Segment Open
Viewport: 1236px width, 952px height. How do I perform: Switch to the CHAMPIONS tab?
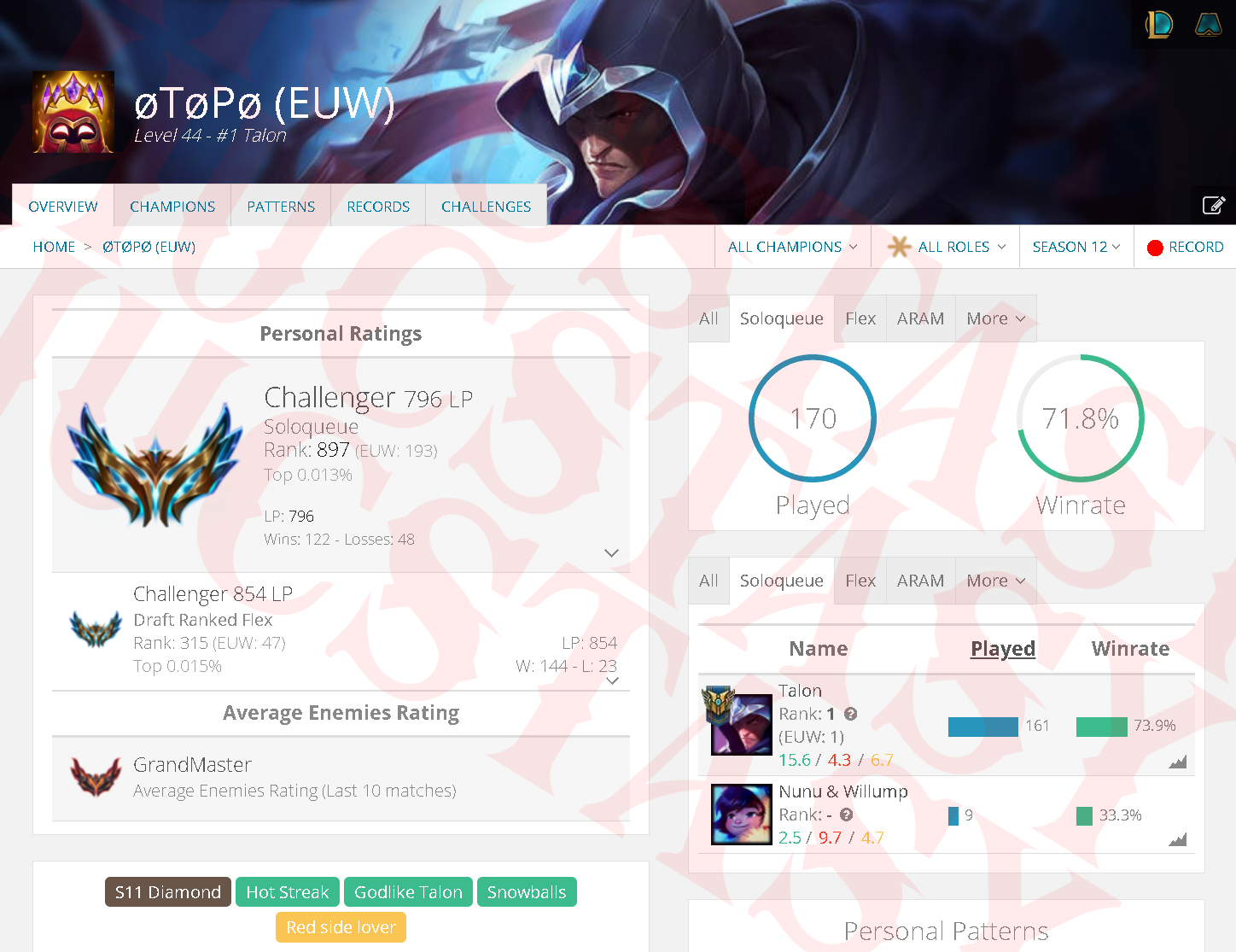pos(172,207)
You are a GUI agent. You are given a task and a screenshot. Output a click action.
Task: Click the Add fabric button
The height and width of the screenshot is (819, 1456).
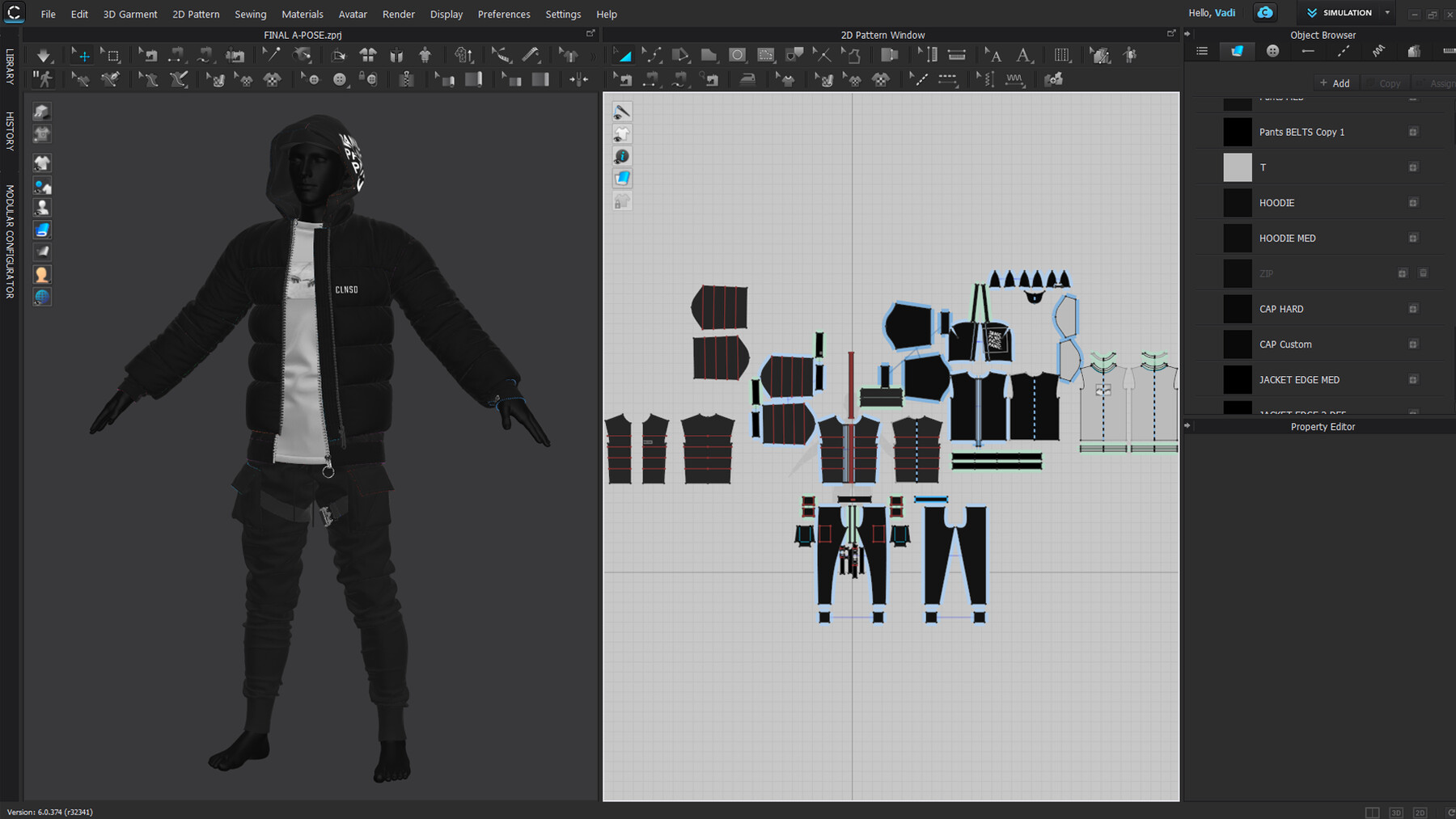(x=1335, y=83)

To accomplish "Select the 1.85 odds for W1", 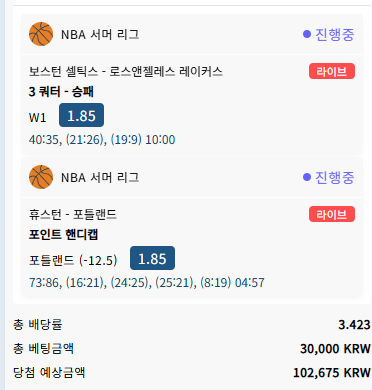I will click(x=81, y=115).
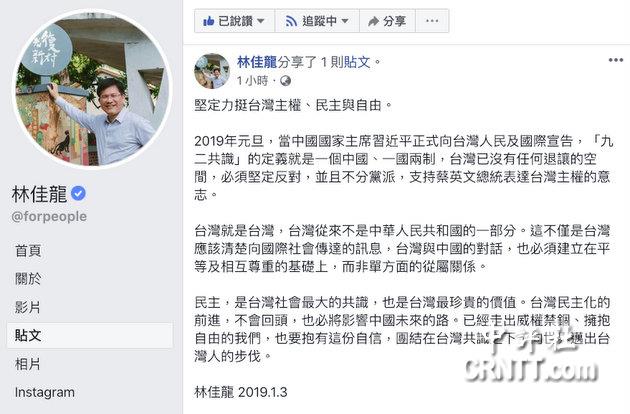Image resolution: width=630 pixels, height=414 pixels.
Task: Open the three-dot more options button in the toolbar
Action: click(x=432, y=21)
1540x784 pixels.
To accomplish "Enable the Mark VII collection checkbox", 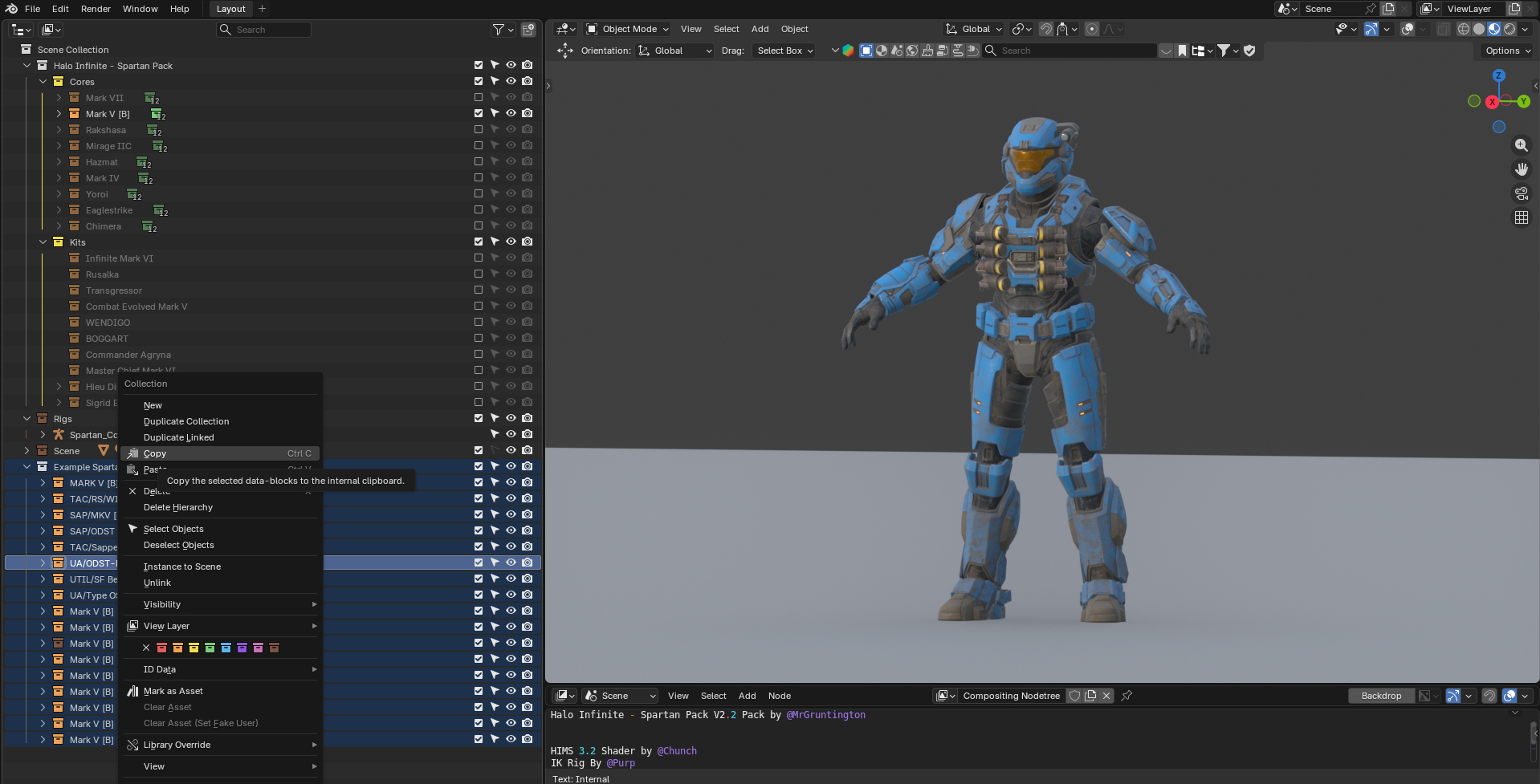I will [479, 97].
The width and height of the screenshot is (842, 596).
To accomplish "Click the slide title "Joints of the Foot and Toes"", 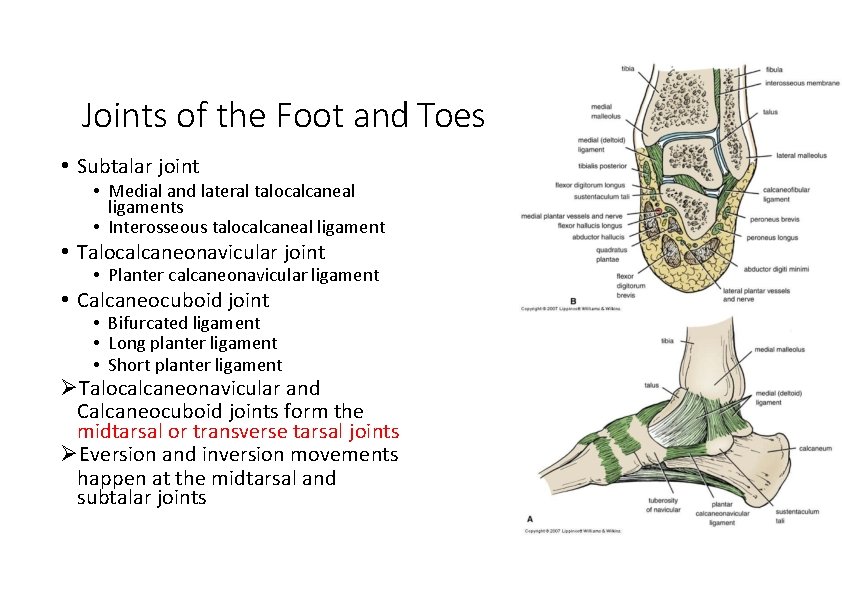I will point(282,116).
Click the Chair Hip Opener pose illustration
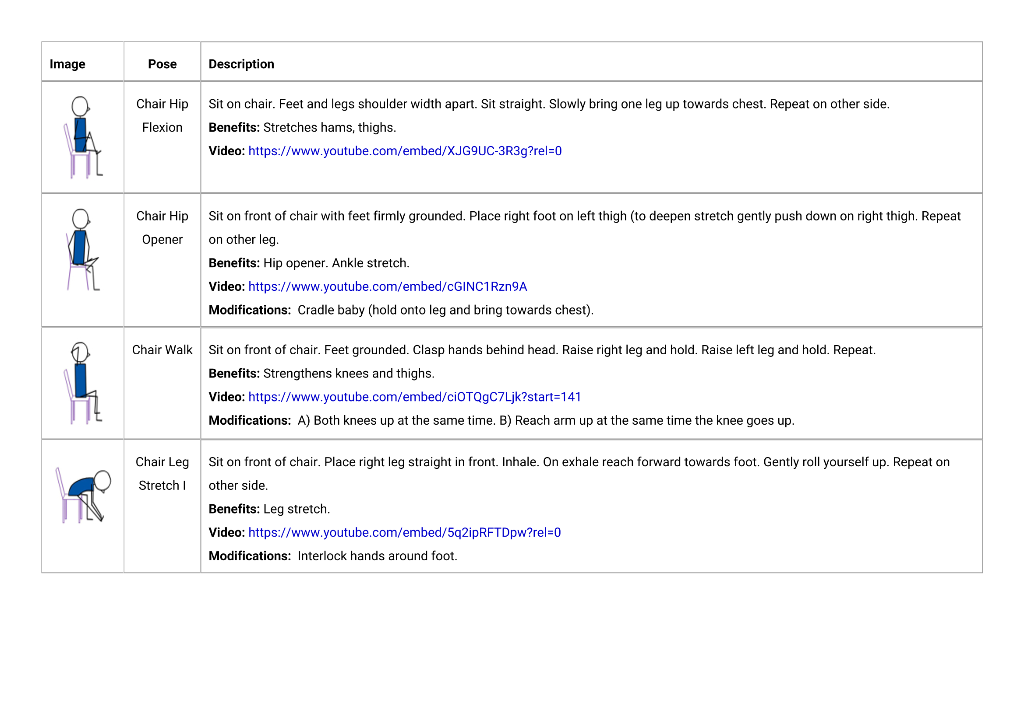Viewport: 1024px width, 723px height. (x=82, y=249)
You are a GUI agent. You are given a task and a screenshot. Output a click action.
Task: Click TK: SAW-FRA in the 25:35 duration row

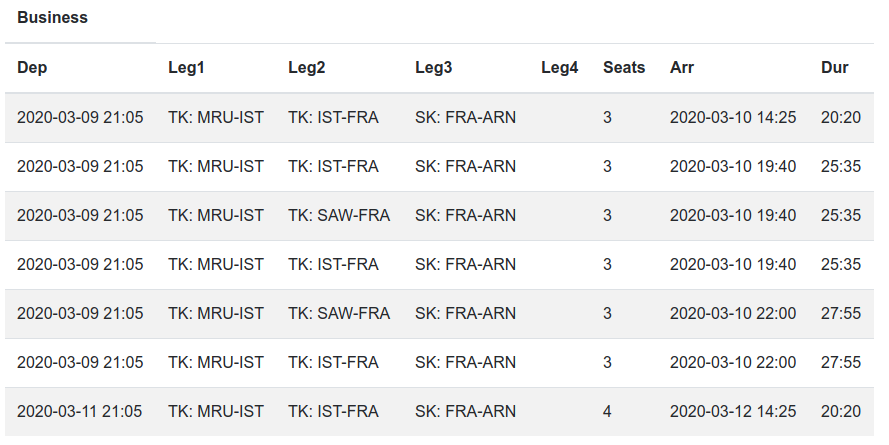[x=339, y=215]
Segment Closed
* Exercise prompt *
The expected output is exactly the lines from the one containing "Click the Chair Hip Opener pose illustration" through the last line of the listing, both included, with every picture left out.

* Output for this task *
Click the Chair Hip Opener pose illustration
Viewport: 1024px width, 723px height. (x=82, y=249)
You are a GUI agent. You are given a task and a screenshot. Output a click action.
Task: Click TK: SAW-FRA in the 25:35 duration row

[x=339, y=215]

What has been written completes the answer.